Saved entries
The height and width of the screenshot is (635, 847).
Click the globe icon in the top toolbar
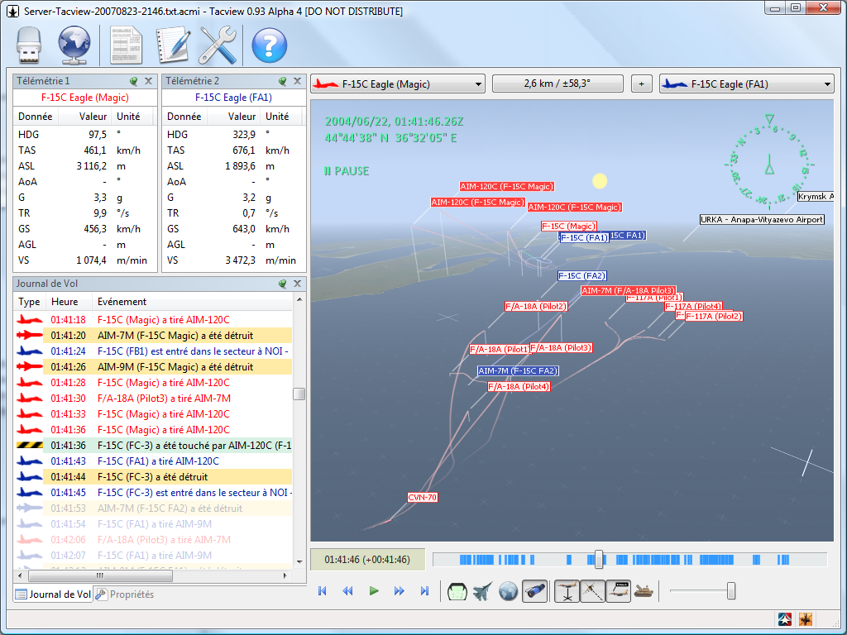pyautogui.click(x=74, y=45)
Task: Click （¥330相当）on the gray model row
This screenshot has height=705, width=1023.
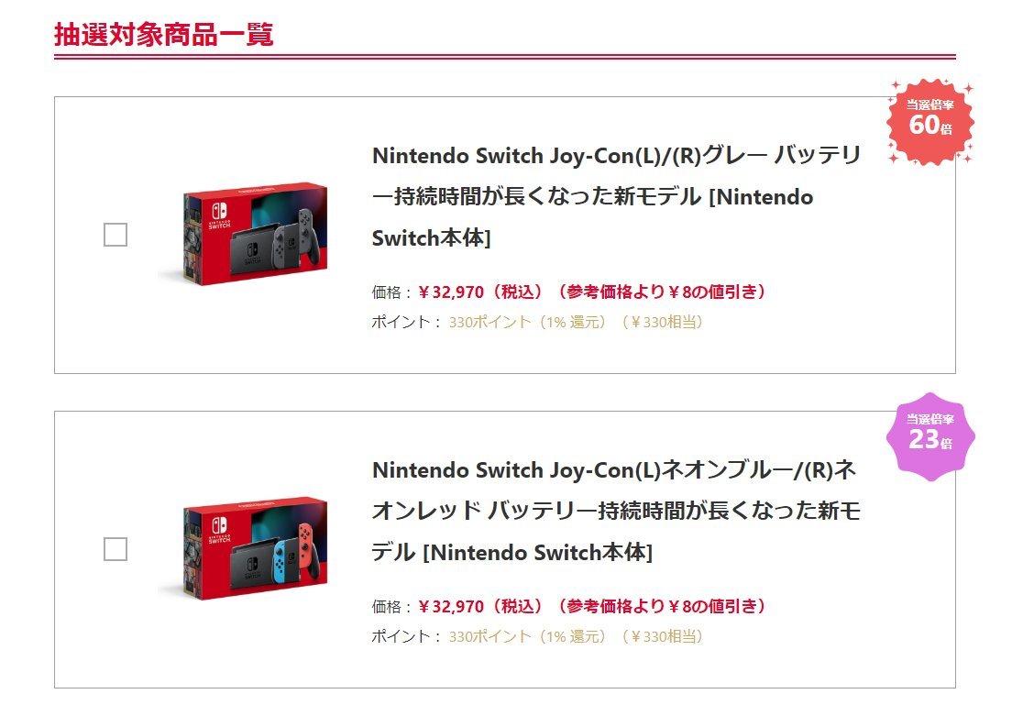Action: [x=661, y=323]
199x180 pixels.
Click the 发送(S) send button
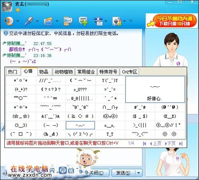(x=123, y=173)

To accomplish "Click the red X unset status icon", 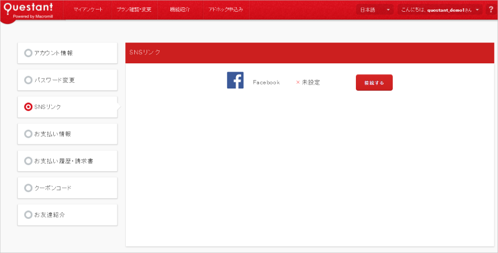I will (298, 82).
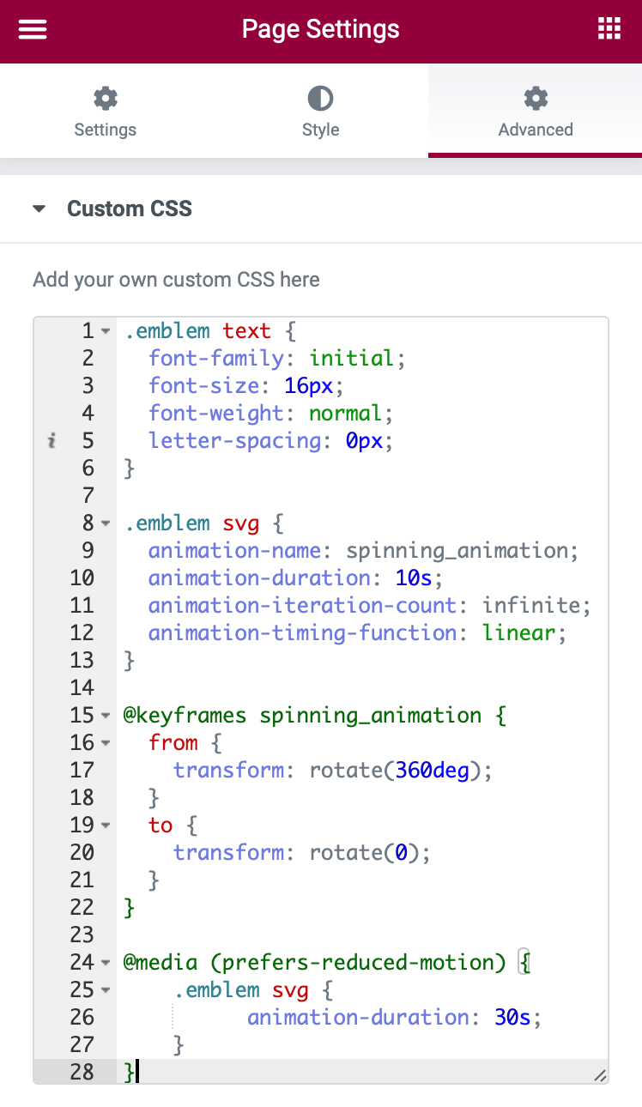
Task: Click the Settings gear icon
Action: pos(105,98)
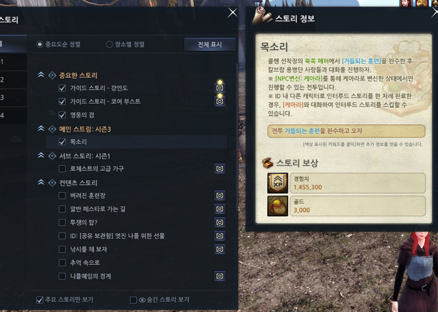Open the [거듭되는 훈련] keyword link
The height and width of the screenshot is (312, 438).
pos(361,61)
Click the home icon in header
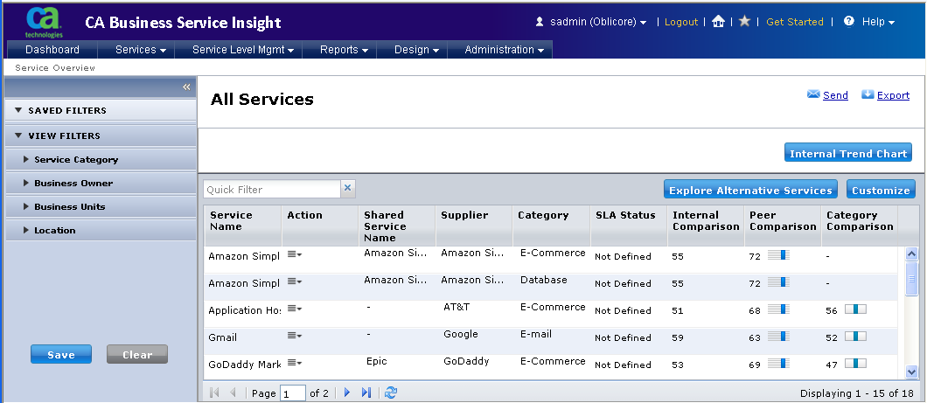This screenshot has height=403, width=927. 718,22
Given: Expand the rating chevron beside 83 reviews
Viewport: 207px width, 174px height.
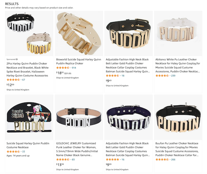Looking at the screenshot, I should tap(71, 160).
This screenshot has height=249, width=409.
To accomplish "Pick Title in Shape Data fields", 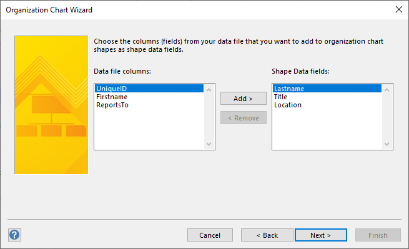I will 327,97.
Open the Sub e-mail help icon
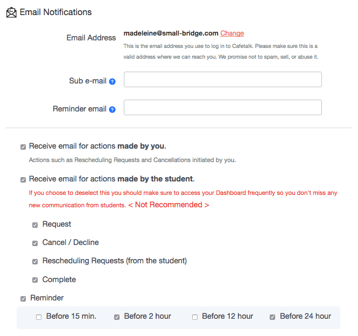Viewport: 358px width, 336px height. tap(112, 81)
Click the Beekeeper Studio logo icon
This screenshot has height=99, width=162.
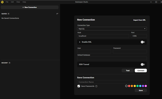pos(2,2)
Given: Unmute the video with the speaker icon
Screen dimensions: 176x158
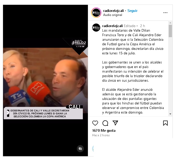Looking at the screenshot, I should coord(80,149).
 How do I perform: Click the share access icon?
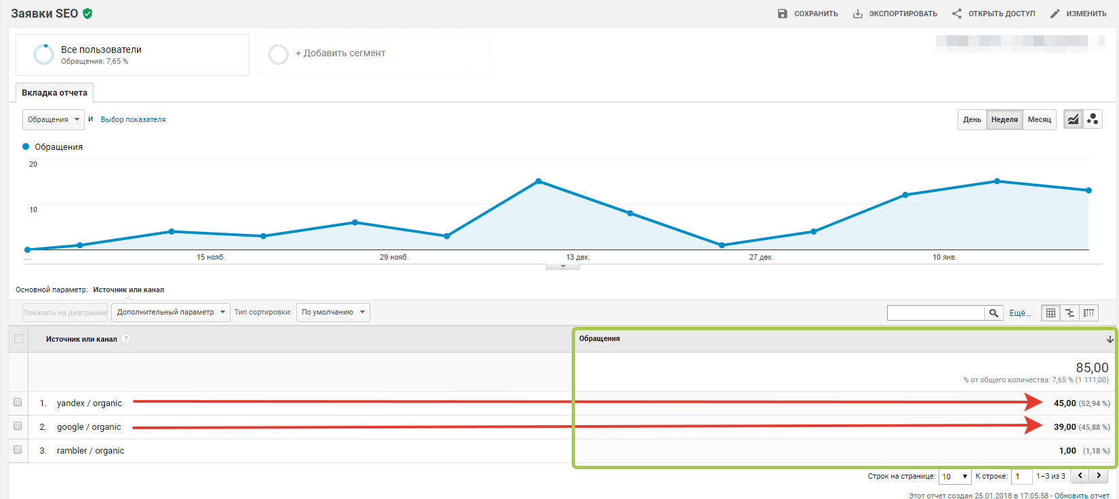pyautogui.click(x=957, y=14)
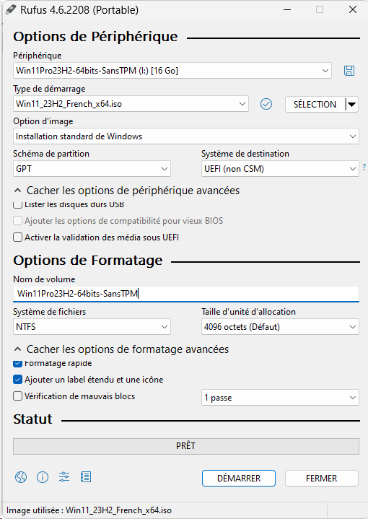Click the FERMER button

tap(322, 479)
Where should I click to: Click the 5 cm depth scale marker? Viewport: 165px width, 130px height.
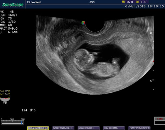(152, 81)
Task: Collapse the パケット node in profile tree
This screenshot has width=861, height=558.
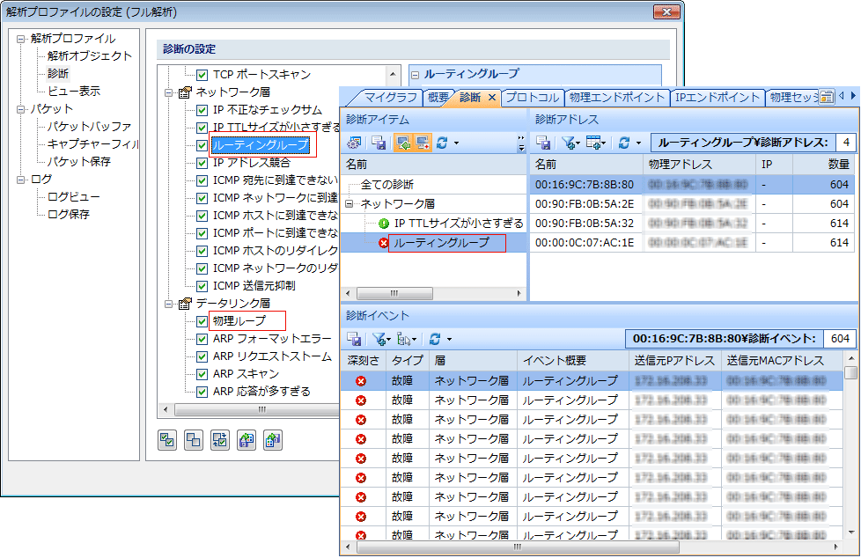Action: tap(21, 109)
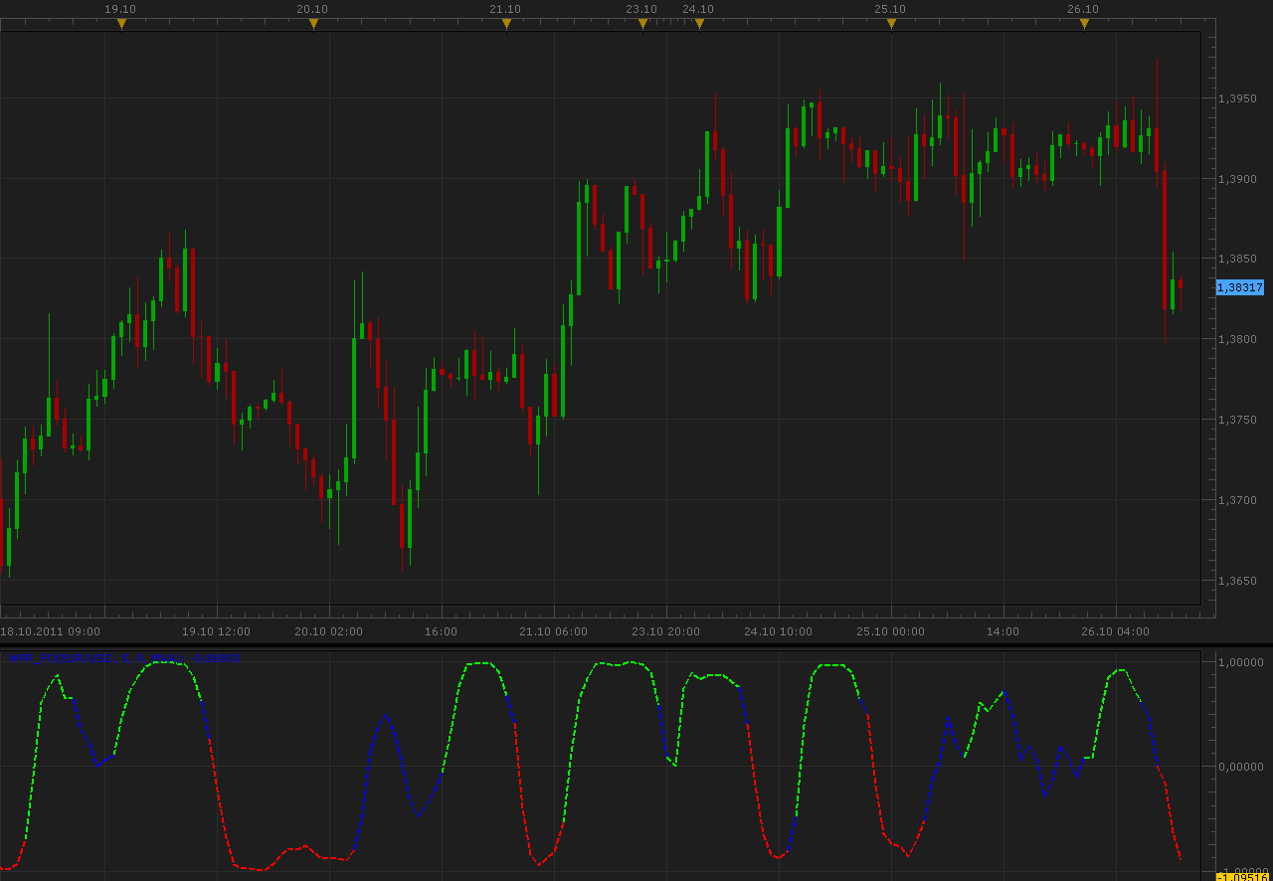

Exercise:
Note every line of the entries in which "Given" appears, and copy it down.

Reply:
Given: Expand the rating chevron beside 83 reviews
Given: Unmute the video with the speaker icon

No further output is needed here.